> _TEXTAUSZUG_
•••

Der Kühler wird die GTX 480 bestimmt richtig gut im Griffen. Der Kühler schafft das auch mit der HD 5970. Hoffentlich testet PCGH die Karte auch.


----------



## Kaktus (4. Juni 2010)

Nicht mehr lange, dann werden kommende Gehäuse um Grafikkartenkühler drum herum gebaut weil dies das größte Teil im Gehäuse sein wird. 

Langsam wirds schon recht verrückt. Und auch ein bisschen traurig.


----------



## -MIRROR- (4. Juni 2010)

Kaktus schrieb:


> Nicht mehr lange, dann werden kommende Gehäuse um Grafikkartenkühler drum herum gebaut weil dies das größte Teil im Gehäuse sein wird.
> 
> Langsam wirds schon recht verrückt. Und auch ein bisschen traurig.



Nein, die Zkunft ist ganz einfach die Entwicklung besserer Architekturen, der Fertigungsprozess wird aufs minimalste geregelt. Produktionen werdne durch Forschung Entwicklung günstiger. Kühltechniken wie Wasserkühlung oder Stickstoff werden zum Einsatz kommen. Bei Home PC's wären es eine WaKü, bei Servern Stickstoff in flüssiger Form. Luftkülung ist derzeit noch mehr als ausreichend.

Dass das bei der GTX480 schon an Grenzen stößt, ist wirklich traurig. Niemand möchte so große Luftkühlungen im PC haben, nur für die grafikkarte. Das nimmt Platz, ist laut und sieht auch nicht gut aus.


----------



## Infusco (4. Juni 2010)

Aber ist schon traurig, wenn die Firma den Namen ihres eigenen Produkts nicht schreiben kann...


----------



## Kaktus (4. Juni 2010)

Infusco schrieb:


> Aber ist schon traurig, wenn die Firma den Namen ihres eigenen Produkts nicht schreiben kann...



 Hab ich gar nicht gesehen "Acceleo"  


@-MIRROR-
Ich hatte mal wwas von Kohlestoffröhrchen gelesen die zwischen den Schaltungen einer CPU verlaufen sollen damit direkt im DIE gekühlt werden kann. Traurig wie Ineffizient Energie verwendet wird. Auf der anderen Seite, man spart sich im Winter die Heizkosten.


----------



## -MIRROR- (4. Juni 2010)

@ Kaktus

Kann ich mir gar nicht vorstellen, wie das aussieht. Hört sich aber nicht gerade so effizient für zukünftige technik und deren gesteigerte Abwärme an.


----------



## Kaktus (4. Juni 2010)

@-MIRROR-
Das hatte ich auch nur mal vor ca. 1 Jahr bei Golem aufgeschnappt. Was daraus geworden ist, oder ob das noch verfolgt wird weiß ich nicht. Ich hoffe ehrlich gesagt nicht, denn das würde bedeuten das man die TDP weiter nach oben treiben kann und ganz im ernst, langsam reicht es.

•••

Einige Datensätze
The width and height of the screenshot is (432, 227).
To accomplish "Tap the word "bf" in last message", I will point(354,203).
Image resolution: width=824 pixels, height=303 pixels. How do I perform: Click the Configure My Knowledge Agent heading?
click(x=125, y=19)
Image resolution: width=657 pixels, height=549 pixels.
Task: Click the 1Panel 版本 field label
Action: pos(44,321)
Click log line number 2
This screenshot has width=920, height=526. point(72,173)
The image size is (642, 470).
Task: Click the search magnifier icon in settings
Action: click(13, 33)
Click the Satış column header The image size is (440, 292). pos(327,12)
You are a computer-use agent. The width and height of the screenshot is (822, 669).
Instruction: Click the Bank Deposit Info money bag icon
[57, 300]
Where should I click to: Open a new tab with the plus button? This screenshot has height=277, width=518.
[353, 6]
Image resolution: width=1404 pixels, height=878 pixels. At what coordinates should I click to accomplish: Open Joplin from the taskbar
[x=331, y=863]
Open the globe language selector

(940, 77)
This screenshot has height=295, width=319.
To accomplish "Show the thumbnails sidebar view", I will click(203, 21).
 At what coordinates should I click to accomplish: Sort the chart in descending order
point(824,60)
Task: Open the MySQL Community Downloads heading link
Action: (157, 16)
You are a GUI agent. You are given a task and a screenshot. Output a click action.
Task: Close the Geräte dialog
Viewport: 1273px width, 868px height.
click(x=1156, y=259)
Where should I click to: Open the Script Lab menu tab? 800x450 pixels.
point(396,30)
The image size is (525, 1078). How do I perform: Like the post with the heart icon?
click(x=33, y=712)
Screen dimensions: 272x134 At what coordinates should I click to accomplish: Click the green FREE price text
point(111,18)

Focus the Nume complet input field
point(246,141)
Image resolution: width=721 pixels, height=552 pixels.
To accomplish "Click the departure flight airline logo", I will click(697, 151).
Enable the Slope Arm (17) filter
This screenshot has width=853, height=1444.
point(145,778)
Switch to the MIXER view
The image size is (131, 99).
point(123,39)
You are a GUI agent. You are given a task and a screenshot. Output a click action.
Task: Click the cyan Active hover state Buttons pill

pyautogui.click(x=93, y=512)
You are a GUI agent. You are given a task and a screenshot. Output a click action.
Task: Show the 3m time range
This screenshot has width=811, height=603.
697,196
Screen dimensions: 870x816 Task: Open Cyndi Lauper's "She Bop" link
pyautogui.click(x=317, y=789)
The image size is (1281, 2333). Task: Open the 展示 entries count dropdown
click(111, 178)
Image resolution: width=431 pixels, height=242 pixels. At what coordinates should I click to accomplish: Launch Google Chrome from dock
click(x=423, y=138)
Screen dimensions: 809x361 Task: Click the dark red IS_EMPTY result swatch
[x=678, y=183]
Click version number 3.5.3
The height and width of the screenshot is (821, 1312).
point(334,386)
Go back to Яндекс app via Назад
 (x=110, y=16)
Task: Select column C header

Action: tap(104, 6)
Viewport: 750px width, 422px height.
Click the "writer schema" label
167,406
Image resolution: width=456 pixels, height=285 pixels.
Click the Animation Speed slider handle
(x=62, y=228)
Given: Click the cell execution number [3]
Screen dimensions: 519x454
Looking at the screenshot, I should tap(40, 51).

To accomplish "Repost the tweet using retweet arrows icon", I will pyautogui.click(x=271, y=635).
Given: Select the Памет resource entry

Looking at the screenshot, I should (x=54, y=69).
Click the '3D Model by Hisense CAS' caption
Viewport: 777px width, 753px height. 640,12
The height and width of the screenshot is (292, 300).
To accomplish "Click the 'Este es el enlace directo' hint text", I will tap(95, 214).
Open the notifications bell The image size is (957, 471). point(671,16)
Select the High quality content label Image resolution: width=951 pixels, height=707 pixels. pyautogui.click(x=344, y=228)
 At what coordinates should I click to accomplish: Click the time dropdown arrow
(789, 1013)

•••

> _AUFGABEN_
1: Welche Nachteile großer Luftkühlungen für die Grafikkarte zählt -MIRROR- in der Forumsdiskussion über Grafikkartenkühler auf?
2: Setze die Forumsdiskussion über Grafikkartenkühler im Anschluss an den letzten Beitrag fort.

> _LÖSUNGEN_
1: Sie nehmen Platz weg, sind laut und sehen nicht gut aus.

2:
Ich bin kein Stromsparfetischist, sonst hätte ich andere Hardware, aber so langsam, und das sieht man an den Kühlern deutlich, wird es wirklich extrem. Und wenn ich im Winter bei 2 laufenden Rechnern anfange zu schwitzen obwohl es draußen -5° ist und ich keine Heizung an habe, stimmt irgendwas nicht. Dabei habe ich höhere Decken als üblich und klein ist das Zimmer auch nicht.


----------



## -MIRROR- (4. Juni 2010)

Ja, also sprichst du jetzt von Abwärme oder von Stromkosten?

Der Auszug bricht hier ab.